A capacidade militar não implica somente dispor de meios mais potentes e saber manejá-los. É intrínseca a essa capacidade o compromisso mútuo - do poder político e do profissional militar - na definição e na aceitação dos termos enquadrantes da condição militar. Um normativo específico que regula o comportamento dos militares, através de um conjunto de restrições de direitos e de compensações morais e materiais correspondentes à necessidade de operar e de estar sempre disponível para o exercício da sua actividade. A disciplina militar, como elemento integrante deste compromisso, constitui a garantia da operacionalidade da força e da sua resposta cabal às determinações dos responsáveis.
━━━━━━━━━━
### Desafios
#1 Devolve, por favor, o trecho do excerto sobre a condição militar que começa em "A capacidade militar" e termina em "determinações dos responsáveis.".
#2 Segundo o excerto sobre a condição militar, o que constitui a garantia da operacionalidade da força?
#3 Escreve a continuação do excerto sobre a condição militar, a partir da sua última frase.

### Dados para localizar itens exibidos
━━━━━━━━━━
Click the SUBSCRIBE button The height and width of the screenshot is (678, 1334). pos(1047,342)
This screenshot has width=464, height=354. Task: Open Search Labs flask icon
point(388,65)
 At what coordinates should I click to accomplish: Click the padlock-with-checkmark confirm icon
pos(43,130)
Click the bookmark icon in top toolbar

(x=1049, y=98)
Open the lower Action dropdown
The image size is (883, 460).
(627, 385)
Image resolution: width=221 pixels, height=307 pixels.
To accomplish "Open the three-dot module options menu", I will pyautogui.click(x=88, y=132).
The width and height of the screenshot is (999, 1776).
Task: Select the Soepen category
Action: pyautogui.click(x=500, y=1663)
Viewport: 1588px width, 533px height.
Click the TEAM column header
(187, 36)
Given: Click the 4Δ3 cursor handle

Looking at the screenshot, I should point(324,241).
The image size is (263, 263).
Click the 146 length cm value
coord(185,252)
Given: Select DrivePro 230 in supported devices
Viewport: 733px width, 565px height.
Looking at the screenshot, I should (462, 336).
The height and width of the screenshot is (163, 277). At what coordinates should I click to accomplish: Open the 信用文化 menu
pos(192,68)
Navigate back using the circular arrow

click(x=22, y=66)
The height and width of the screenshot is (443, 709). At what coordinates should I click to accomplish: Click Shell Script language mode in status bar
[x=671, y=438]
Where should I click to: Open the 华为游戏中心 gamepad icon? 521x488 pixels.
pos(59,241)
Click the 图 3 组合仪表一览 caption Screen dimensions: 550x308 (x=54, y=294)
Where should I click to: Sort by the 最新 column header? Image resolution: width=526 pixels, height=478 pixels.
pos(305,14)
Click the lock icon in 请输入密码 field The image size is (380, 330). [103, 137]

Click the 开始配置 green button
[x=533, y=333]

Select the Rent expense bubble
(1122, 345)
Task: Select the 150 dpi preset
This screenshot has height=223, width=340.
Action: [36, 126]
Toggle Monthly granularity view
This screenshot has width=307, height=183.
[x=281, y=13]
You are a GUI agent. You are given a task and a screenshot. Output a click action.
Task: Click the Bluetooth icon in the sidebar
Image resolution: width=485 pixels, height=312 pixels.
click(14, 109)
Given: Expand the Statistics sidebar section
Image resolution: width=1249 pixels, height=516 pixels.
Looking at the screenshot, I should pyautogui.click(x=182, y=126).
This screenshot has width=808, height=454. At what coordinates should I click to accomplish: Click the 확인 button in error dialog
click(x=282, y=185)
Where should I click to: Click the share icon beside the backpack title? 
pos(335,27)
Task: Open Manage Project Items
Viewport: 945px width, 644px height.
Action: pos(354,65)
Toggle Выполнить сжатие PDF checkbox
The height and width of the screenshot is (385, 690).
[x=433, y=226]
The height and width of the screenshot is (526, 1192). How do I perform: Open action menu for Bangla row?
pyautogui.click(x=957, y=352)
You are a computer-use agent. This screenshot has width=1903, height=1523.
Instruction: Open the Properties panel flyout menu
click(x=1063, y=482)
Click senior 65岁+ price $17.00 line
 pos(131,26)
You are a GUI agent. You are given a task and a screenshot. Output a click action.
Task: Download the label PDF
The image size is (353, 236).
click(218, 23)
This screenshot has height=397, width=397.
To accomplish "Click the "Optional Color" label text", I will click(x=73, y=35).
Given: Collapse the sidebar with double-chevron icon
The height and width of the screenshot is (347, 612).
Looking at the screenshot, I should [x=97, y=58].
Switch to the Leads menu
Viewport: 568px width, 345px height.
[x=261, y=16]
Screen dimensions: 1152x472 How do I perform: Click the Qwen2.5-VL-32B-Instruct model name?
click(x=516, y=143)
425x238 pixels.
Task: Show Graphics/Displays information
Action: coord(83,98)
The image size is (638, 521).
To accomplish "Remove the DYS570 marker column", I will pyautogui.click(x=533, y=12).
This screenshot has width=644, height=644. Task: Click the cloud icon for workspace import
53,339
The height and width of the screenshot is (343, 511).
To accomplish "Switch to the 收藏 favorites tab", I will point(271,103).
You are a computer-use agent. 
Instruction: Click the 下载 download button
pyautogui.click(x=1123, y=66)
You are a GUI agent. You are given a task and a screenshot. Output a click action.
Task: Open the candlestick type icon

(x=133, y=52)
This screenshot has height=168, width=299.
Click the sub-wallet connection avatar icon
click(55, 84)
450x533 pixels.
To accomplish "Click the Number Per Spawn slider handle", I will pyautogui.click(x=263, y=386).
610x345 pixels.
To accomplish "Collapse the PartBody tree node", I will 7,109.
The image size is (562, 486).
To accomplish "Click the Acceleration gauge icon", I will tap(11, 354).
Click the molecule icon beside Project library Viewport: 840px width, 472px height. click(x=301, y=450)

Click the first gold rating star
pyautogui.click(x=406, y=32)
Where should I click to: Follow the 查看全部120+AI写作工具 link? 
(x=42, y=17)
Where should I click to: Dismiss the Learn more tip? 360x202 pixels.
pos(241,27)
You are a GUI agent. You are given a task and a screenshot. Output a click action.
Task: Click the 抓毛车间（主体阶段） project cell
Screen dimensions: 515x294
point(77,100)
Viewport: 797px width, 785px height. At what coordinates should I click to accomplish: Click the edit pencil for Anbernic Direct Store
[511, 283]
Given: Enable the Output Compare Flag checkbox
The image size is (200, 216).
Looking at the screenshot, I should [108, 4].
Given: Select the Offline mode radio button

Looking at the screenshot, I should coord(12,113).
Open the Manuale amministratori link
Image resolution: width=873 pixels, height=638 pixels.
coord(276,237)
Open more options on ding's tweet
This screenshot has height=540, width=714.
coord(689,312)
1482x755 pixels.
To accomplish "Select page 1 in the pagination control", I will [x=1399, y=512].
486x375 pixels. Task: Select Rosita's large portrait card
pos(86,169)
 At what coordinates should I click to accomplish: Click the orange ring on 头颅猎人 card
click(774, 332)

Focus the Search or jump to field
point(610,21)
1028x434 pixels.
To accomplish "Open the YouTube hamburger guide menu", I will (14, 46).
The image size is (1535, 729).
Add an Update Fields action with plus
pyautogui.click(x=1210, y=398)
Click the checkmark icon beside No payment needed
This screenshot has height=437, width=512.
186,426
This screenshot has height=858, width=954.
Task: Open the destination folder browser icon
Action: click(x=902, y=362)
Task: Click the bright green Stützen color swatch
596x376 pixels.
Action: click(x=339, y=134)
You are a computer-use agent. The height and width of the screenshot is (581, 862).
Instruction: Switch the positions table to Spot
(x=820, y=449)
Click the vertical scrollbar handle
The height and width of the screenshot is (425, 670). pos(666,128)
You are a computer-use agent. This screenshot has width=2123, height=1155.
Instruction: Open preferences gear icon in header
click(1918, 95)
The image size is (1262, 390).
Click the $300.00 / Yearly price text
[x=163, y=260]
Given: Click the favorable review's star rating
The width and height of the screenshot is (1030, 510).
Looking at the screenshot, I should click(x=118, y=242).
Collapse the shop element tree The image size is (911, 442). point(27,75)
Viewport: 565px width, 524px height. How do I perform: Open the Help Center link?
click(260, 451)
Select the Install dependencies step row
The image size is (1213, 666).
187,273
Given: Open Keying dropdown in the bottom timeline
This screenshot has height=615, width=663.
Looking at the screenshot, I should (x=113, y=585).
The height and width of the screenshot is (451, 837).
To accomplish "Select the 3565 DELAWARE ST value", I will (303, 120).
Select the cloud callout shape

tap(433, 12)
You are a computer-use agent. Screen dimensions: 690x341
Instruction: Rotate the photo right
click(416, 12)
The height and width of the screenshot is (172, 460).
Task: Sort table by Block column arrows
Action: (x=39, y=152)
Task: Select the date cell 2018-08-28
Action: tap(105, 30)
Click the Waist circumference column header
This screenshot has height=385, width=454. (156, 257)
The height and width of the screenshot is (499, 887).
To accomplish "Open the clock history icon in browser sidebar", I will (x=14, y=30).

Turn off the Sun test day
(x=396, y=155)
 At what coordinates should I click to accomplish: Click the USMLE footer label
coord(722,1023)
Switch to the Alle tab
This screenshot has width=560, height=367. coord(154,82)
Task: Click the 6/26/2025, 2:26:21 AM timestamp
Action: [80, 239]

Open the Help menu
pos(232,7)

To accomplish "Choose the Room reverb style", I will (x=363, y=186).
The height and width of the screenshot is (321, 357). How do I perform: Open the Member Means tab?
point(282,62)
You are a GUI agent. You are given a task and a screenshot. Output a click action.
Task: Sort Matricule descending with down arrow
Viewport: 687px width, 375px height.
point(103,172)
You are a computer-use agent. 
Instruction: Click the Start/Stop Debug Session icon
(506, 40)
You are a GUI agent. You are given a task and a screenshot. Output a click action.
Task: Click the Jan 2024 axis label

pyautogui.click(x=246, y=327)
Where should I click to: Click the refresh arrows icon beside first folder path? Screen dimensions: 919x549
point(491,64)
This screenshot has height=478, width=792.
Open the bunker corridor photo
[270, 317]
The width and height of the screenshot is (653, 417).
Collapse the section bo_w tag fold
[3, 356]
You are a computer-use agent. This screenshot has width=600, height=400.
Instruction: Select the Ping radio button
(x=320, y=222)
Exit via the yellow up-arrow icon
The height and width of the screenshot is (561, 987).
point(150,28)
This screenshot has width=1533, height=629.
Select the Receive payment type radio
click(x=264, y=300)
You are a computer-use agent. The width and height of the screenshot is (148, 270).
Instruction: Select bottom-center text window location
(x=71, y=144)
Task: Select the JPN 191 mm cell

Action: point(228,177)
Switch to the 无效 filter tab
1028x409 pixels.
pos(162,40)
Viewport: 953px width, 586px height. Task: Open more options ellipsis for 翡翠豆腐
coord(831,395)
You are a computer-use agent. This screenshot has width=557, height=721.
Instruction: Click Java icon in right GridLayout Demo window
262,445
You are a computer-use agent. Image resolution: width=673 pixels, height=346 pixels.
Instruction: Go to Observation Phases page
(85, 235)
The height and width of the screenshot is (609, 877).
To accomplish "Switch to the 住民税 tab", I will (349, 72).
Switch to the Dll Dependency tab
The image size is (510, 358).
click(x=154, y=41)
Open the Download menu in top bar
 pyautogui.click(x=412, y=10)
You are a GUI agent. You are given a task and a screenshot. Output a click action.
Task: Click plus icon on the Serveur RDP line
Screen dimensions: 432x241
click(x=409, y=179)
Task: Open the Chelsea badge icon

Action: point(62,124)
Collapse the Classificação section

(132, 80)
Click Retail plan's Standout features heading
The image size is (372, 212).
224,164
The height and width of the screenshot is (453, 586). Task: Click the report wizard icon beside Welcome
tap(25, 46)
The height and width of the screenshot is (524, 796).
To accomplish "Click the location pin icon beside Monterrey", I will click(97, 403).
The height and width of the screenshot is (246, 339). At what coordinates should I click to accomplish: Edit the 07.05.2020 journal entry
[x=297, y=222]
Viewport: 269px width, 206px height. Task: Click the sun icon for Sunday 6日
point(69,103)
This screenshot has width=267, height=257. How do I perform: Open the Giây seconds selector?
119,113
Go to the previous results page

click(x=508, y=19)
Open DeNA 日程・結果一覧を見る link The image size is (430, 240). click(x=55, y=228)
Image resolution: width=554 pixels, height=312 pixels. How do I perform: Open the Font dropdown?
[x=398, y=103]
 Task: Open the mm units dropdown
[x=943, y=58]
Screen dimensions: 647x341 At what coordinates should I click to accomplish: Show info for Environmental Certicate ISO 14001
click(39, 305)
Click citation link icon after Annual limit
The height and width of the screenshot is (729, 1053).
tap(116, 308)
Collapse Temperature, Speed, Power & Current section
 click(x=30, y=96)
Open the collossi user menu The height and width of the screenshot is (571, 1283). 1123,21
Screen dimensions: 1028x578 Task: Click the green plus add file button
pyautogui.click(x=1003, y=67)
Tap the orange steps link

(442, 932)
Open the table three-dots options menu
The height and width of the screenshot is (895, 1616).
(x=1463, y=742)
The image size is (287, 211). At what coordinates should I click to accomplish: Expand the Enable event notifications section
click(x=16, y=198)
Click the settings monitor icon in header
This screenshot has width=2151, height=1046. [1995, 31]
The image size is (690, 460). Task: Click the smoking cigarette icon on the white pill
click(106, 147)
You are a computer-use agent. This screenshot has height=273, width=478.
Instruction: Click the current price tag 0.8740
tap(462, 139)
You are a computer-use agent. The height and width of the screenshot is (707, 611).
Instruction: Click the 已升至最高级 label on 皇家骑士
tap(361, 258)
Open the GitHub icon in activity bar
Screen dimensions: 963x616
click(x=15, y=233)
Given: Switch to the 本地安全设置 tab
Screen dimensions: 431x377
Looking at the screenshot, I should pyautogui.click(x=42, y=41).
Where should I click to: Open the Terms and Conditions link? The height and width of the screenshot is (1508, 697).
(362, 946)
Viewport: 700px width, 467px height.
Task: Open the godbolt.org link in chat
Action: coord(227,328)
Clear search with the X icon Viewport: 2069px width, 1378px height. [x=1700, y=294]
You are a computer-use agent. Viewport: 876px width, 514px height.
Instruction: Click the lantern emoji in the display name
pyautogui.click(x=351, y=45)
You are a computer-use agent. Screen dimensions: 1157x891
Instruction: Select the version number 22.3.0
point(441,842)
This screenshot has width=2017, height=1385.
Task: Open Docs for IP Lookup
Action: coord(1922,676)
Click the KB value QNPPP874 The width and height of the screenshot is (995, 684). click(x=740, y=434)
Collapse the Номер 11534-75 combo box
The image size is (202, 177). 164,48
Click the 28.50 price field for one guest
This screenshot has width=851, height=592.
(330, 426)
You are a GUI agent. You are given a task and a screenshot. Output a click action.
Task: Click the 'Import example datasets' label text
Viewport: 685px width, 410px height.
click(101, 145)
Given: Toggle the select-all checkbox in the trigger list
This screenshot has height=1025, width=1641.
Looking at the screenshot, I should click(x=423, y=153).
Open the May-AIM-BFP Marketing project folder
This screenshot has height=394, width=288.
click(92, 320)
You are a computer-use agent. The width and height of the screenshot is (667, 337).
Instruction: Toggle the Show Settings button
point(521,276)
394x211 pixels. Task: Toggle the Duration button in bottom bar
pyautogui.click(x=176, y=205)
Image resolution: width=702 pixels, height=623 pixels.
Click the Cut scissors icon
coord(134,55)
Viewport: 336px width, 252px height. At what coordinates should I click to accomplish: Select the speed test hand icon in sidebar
━━━━━━━━━━
### Respostas escritas
#1
A capacidade militar não implica somente dispor de meios mais potentes e saber manejá-los. É intrínseca a essa capacidade o compromisso mútuo - do poder político e do profissional militar - na definição e na aceitação dos termos enquadrantes da condição militar. Um normativo específico que regula o comportamento dos militares, através de um conjunto de restrições de direitos e de compensações morais e materiais correspondentes à necessidade de operar e de estar sempre disponível para o exercício da sua actividade. A disciplina militar, como elemento integrante deste compromisso, constitui a garantia da operacionalidade da força e da sua resposta cabal às determinações dos responsáveis.

#2 A disciplina militar.

#3
Não deve estranhar-se a existência de forças militares com capacidade de efectuar operações policiais. No quadro das Forças Armadas (FA), processam-se operações de combate que exigem actividades similares às realizadas pelas polícias em tempo de paz, só que num ambiente mais hostil e de maior intensidade de violência. É o caso da detenção e guarda de prisioneiros, do controlo de refugiados e de deslocados, de segurança de áreas de retaguarda dos teatros de operações, incluindo aglomerados populacionais, onde os combates são mais raros e menos intensos. Desempenham estas missões as unidades de "polícia militar", com armamento menos pesado do que o das unidades das armas combatentes. Que poderão mesmo dispor de autoridade policial em tempo de paz, como acontece com a polícia militar das FA espanholas.
Pelos responsáveis políticos foram avançadas duas justificações para que a GNR continue como força militar: 1) ser necessário manter uma quadrícula que substitua as forças do Exército, agora voltadas para operações no exterior; 2) e o facto de ser idêntica a política adoptada pelos outros países europeus que possuem este tipo de força.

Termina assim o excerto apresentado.